RECORDS SHOWN:

_____

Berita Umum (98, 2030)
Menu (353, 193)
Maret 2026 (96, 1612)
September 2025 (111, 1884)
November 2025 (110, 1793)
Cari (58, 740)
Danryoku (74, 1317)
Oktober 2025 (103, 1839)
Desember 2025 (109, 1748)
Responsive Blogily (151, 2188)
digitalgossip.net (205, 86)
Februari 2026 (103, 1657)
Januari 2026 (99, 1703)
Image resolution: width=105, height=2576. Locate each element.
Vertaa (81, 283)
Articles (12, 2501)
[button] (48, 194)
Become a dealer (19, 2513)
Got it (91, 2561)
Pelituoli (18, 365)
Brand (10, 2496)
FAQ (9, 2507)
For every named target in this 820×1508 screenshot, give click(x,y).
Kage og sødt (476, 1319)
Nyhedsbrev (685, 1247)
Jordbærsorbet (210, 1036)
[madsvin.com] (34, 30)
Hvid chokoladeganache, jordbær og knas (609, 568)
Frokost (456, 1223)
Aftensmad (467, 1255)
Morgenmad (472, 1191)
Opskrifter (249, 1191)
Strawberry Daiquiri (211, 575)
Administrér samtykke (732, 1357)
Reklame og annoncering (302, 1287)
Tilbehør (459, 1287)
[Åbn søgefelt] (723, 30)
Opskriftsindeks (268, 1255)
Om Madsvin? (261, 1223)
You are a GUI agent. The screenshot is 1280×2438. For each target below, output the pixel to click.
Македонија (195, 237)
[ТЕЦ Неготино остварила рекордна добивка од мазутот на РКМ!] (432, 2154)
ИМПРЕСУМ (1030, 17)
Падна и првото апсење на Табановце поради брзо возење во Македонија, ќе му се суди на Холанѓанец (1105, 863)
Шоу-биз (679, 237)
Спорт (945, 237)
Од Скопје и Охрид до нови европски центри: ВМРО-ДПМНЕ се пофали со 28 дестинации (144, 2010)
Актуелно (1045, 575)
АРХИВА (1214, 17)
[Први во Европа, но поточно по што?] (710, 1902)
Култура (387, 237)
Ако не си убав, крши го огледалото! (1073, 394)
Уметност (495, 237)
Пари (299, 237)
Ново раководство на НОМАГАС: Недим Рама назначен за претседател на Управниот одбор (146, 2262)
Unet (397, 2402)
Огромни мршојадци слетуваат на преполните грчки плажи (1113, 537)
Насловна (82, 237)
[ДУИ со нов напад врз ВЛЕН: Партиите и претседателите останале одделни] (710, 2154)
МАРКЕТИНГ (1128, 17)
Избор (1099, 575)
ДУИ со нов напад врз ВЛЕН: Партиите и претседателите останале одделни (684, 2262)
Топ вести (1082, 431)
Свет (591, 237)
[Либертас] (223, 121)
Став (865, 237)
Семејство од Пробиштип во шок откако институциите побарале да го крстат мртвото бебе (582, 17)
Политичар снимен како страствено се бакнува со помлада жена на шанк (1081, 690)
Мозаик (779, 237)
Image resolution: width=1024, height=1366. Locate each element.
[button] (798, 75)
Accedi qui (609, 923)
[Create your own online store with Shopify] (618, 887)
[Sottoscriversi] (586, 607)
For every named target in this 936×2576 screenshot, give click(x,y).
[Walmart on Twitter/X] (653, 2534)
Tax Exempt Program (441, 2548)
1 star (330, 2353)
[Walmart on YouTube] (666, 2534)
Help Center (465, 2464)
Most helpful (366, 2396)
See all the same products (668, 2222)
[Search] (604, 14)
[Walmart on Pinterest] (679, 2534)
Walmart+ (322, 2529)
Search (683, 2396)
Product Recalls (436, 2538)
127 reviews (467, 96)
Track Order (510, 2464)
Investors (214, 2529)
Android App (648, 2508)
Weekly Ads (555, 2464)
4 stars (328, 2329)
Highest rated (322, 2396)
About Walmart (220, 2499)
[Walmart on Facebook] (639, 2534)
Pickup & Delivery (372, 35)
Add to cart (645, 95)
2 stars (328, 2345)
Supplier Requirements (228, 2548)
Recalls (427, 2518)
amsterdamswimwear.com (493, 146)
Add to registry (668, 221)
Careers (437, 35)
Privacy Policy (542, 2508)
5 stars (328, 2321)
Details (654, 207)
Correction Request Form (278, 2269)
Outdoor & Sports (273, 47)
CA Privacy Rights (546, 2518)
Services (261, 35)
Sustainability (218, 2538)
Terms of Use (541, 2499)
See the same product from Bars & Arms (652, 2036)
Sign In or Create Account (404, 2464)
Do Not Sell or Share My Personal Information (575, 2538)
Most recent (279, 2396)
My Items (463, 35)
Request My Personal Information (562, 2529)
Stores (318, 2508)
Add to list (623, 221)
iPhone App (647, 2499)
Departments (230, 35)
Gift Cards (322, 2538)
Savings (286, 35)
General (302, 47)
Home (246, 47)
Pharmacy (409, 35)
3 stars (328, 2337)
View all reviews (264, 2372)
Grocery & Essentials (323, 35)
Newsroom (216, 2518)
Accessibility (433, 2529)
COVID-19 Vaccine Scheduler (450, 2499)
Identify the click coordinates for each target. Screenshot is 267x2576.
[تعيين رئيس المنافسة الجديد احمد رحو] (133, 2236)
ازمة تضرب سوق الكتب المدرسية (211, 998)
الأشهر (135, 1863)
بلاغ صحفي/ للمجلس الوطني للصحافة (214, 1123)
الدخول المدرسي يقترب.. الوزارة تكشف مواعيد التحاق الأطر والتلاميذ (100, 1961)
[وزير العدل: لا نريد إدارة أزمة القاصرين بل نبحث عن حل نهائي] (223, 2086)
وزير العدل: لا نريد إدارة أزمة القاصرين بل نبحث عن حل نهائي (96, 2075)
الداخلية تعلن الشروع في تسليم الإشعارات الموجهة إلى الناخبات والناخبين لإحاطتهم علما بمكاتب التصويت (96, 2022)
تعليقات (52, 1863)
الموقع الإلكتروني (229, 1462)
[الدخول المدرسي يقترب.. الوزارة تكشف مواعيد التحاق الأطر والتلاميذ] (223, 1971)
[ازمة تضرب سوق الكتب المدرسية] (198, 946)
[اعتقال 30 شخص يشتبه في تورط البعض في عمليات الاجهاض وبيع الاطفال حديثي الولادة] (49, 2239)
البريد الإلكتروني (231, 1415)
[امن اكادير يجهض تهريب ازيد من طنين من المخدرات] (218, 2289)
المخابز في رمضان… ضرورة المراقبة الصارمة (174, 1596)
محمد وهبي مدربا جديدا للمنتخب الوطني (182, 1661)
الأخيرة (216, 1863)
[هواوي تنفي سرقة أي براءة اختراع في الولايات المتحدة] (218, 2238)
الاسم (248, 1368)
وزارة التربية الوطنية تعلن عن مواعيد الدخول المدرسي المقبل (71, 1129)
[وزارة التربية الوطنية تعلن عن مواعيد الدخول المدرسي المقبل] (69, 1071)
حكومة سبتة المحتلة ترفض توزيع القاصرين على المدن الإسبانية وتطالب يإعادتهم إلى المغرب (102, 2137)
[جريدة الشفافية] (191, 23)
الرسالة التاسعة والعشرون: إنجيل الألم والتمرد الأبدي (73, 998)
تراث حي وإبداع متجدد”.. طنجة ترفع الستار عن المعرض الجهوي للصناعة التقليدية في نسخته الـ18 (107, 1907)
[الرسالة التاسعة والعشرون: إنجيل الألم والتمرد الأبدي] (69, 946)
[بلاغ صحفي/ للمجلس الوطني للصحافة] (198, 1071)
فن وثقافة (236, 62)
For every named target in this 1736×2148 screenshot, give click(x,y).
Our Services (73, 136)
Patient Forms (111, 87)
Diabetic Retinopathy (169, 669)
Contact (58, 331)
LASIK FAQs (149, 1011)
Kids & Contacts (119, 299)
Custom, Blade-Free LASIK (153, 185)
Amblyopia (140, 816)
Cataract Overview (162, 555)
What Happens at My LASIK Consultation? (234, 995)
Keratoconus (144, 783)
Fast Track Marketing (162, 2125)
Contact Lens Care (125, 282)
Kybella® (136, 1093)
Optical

_____

WHAT YOU HAVE TO DO: Reproduce each line of the material containing the word "LASIK".

WRITTEN RESPONSE:
LASIK FAQs (149, 1011)
Custom, Blade-Free LASIK (153, 185)
What Happens at My LASIK Consultation? (234, 995)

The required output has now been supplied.